En sexto de primaria, hubo un niño que con una pluma que sacó de su mochila, escribió su teléfono en la palma de mi mano, enchinándome la piel, al igual que cuando me robó un beso.
Danilo era un chico problemático y pelirrojo que me hacía rabiar a su antojo, sobre todo cuando, en vez de platicar con las chicas, prefería ir con otros niños del salón. Pasaba a un lado mío y susurraba que eso no era de mujeres, que era de marimachas.
Me incomodaba, me hacía sentir que estaba haciendo algo malo y mejor me retiraba. Fue entonces que ocurrió la fiesta de fin de curso y jugando a la botella, los extremos apuntaron a los dos, y al ser yo la ‘castigada’, me exigió un beso, así, despiadado, con la pubertad que se le estaba despertando.
Recuerdo su mirada penetrante, vengativa, pero a la vez como rendido a lo que había disfrazado con rebeldía durante todo el curso. Sus verdes ojos sólo me provocaron miedo con todo y su guapura que lo distinguía de los demás, sin más remedio que obedecer.
Al final de la reunión y él haberse cobrado la deuda, confesó que le gustaba y me dijo que, si quería, fuera su novia y le llamara al número que escribió en la piel de mi mano. La pequeña Anahita frunció el ceño y le gritó un rotundo “no”.
Muchos años más tarde, nostálgica y un poquito maliciosa, indagué en redes sociales y con gente en común, y así di con él. La figura espigada, su melena rojiza que ahora hacía juego con la barba y el verdor de sus pupilas me mandaron décadas atrás. Quedamos para revivir viejos tiempos.
“Nunca me casé ni tuve hijos”, me platicaba, mientras le quitaba la etiqueta a la botella de cerveza… “¿Por qué no me llamaste?”, me preguntó reuniendo los restos de papel sobre la mesa; sorprendida por la buena memoria, le contesté cínica que la tinta se había desvanecido cuando me lavé las manos.
Observó cómo rascaba mi palma, mientras yo recordaba y, burlón, la tomó e hizo lo mismo con ella; “nunca olvidé el beso”, continué sin queja alguna y reí nerviosa.

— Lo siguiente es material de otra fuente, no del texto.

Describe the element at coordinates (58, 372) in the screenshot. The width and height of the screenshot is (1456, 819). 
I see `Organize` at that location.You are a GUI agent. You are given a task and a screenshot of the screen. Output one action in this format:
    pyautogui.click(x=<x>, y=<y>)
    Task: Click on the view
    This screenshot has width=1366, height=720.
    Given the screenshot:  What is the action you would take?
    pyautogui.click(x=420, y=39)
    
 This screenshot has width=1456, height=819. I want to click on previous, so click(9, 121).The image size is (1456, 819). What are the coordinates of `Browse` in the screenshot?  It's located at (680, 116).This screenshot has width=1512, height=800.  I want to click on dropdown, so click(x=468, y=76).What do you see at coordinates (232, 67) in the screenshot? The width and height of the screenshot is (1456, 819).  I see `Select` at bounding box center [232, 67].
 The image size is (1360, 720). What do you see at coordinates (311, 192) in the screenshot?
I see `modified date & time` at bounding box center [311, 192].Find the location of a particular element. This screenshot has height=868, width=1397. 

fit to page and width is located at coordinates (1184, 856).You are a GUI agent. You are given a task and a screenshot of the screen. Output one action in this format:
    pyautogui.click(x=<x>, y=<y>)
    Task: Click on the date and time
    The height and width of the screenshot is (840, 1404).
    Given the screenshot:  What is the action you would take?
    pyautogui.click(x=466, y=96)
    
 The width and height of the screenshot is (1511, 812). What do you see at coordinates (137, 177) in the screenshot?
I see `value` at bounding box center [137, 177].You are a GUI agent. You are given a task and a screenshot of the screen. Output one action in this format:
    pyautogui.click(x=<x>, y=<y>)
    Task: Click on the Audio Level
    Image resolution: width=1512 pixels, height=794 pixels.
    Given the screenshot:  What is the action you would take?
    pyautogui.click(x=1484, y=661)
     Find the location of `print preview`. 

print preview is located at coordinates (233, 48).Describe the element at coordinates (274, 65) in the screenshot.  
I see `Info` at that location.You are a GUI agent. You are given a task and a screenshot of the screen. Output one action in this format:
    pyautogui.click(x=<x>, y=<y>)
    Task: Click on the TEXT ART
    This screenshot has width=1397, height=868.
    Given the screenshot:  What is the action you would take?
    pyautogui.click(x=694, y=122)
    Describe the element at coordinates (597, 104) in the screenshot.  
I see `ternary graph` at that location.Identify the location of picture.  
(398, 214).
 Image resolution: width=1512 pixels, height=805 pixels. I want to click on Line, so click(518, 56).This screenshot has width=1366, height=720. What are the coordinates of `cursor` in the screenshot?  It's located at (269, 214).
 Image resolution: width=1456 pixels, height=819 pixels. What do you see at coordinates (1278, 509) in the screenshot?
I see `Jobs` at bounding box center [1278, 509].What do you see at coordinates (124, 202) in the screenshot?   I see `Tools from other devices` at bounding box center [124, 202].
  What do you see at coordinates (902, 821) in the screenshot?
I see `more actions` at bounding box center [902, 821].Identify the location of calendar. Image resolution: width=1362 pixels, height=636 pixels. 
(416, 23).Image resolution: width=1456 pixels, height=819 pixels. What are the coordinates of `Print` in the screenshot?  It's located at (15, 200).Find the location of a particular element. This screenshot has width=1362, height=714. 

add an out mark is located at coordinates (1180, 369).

“¿Nos vamos para cobrarnos el pasado?”, rematé… Después de un faje en la puerta de su casa, entramos, me ofreció un trago y él seguía remembrando los días de escuela.
Entre los “te acuerdas de tal y cual” y un sorbo de licor, lo confronté; le lancé al niño malcriado un par de improperios, le arranqué la playera y lo besé con tal coraje, que respondió de igual manera.
“Cada aliento que tomes, cada movimiento que hagas, te estaré vigilando”, sentenciaba The Police hurgando en esas fibras de estudiantes.
Nuevamente esa mirada, aunque ahora de lujuria cuando, en su cama y sobre él, agarré su falo y lo puse en la hendidura de mi entraña ardiente para caer en él poco a poco y deleitar el hecho de que ahora era el recio hombre quien me pagaría tantas maldades.
Danilo no hacía más que resollar de placer y amasar mis muslos rígidos trabajando el sube y baja cadencioso. Sus manos huesudas e imperativas en mis nalgas arrimaban mi cuerpo al suyo en cada empellón y me comía los senos, mientras yo me aferraba a su espalda viril y pecosa.
Cara a cara y jadeando al unísono, devoraba mi labios a la vez que yo lo hacía con su pilar carnoso con los músculos de mis adentros y, de pronto, después de atraparla incesante, soltó mi lengua como un látigo y me ordenó que no volviera a ausentarme.
De inmediato, lo besé salvajemente y bajé hacia su centro para engullirlo en un oral poderoso, pero él, frenético, me tumbó en el colchón y, por detrás, poseyó lo que faltaba para no olvidarlo jamás. Nuestras manos entrelazadas, mi espalda en su pecho, mi trasero invadido y su voz repitiendo que tenía que volver a buscarlo para “recordar viejos tiempos”…
Deliciosamente adoloridos de tantos rasguños, mordidas y embestidas, nos venimos en lechosos desfogues y sudorosos cansancios uno encima del otro y Danilo besando mis vértebras con las pocas fuerzas que le quedaban.
Luego del cansancio exquisito, tomó su playera, secó mi piel y con una pluma escribió en mi espalda un mensaje que me pidió descubriera al llegar a casa:
“Cada aliento que tomes, cada movimiento que hagas...”. ¿Su teléfono? Me lo sé de memoria.